Aussi, elle bénéficie de toute une armée de fans très dévoués sur les réseaux sociaux, comme X, TikTok et Instagram, qui la défendent, bec et ongles face aux attaques des comptes trumpistes. Au moment où un nombre croissant d’Américains s’informent sur les réseaux sociaux et se détournent des médias traditionnels, il ne faut pas sous-estimer cette force de frappe virtuelle. Quand Joe Biden était candidat, il y avait beaucoup moins d’activités sur ce front là.
Dernier atout, son adversaire : Donald Trump qui, à mon sens, a loupé une occasion en or de tuer le match pendant son discours d’investiture à la Convention républicaine en juillet. Il aurait pu appeler à l’unité et au rassemblement après sa tentative d’assassinat mais il a fait tout l’inverse, renouant avec les théories complotistes et les attaques virulentes contre les démocrates.
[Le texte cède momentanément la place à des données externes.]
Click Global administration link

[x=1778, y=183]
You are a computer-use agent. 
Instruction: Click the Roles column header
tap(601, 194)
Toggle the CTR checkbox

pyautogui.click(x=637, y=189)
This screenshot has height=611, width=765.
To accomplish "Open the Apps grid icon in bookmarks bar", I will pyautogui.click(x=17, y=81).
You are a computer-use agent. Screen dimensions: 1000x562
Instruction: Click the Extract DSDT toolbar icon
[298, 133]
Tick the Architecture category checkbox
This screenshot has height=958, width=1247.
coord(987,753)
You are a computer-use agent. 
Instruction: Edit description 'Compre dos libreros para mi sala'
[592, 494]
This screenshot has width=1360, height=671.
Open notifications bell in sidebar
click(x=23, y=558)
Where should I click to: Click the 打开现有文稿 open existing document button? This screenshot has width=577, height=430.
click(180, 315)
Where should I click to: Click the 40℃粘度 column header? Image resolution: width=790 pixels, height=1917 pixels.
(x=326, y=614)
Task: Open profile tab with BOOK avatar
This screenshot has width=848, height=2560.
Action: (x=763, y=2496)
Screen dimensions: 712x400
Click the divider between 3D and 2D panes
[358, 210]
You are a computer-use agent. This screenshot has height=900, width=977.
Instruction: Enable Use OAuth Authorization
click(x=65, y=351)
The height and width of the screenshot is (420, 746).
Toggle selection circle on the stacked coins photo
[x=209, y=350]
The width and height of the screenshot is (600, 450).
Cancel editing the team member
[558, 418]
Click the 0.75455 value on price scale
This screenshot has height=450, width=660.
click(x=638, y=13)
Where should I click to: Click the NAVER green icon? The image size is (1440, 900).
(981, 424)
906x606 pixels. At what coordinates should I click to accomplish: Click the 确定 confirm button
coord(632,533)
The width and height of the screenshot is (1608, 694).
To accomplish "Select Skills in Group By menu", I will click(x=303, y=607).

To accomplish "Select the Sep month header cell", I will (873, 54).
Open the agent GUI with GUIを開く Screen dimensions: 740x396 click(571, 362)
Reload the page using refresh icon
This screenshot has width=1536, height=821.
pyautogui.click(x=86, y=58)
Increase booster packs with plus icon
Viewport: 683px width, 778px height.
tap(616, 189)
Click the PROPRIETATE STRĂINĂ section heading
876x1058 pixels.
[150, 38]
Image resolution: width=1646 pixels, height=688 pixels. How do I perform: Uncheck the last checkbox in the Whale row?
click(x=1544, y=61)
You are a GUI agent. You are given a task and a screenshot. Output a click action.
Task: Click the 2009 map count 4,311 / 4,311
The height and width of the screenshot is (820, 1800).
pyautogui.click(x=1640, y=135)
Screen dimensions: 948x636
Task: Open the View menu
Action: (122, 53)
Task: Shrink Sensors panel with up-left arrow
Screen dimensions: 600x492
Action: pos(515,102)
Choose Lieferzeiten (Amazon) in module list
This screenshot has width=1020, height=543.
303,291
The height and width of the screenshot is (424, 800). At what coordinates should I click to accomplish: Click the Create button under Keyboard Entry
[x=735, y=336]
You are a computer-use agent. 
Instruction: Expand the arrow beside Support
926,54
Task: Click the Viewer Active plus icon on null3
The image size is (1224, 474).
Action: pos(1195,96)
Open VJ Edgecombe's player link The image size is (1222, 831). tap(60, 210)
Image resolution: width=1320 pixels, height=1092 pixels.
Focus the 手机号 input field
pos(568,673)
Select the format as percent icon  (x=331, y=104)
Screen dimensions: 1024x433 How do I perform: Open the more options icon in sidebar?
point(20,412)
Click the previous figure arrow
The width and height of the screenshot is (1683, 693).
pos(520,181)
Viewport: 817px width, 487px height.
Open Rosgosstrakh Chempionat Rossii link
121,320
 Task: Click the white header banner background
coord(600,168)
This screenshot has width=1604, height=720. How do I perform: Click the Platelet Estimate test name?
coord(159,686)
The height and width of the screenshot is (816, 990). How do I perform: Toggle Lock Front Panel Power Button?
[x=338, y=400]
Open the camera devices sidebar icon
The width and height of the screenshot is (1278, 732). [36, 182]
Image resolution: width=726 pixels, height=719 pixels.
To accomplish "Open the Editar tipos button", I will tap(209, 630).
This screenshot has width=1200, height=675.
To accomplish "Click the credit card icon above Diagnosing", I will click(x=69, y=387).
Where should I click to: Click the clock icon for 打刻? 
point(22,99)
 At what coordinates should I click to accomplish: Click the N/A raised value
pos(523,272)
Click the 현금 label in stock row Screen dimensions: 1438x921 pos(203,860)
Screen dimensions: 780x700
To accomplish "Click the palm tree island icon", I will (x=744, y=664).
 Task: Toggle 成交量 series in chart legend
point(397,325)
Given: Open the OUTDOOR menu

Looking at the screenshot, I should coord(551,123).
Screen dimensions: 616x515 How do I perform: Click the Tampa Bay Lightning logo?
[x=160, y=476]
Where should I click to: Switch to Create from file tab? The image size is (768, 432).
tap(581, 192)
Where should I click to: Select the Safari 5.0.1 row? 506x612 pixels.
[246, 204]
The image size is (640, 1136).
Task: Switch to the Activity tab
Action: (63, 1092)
Ce faisant, il est passé à côté d’une opportunité pour creuser l’avance dans les sondages.
Côté faiblesses, elle ne va pas avoir beaucoup de temps pour faire campagne. Elle est relativement impopulaire dans l’opinion et a fait partie d’un gouvernement qui l’est aussi. Comme tout vice-président candidat, elle va se retrouver dans la position inconfortable de devoir tracer son chemin tout en assumant le bilan de Joe Biden. Si les succès législatifs ont été au rendez-vous, il convient de rappeler que la majeure partie des Américains est pessimiste vis-à-vis de la trajectoire du pays et pense que l’économie est dans un mauvais état. Kamala Harris est au pied du mur. Il faudra qu’elle redonne confiance à ce peuple si elle veut l’emporter. S’en prendre à Trump ne suffira pas, car Trump est le symptôme d’un malaise vis-à-vis de l’état du pays.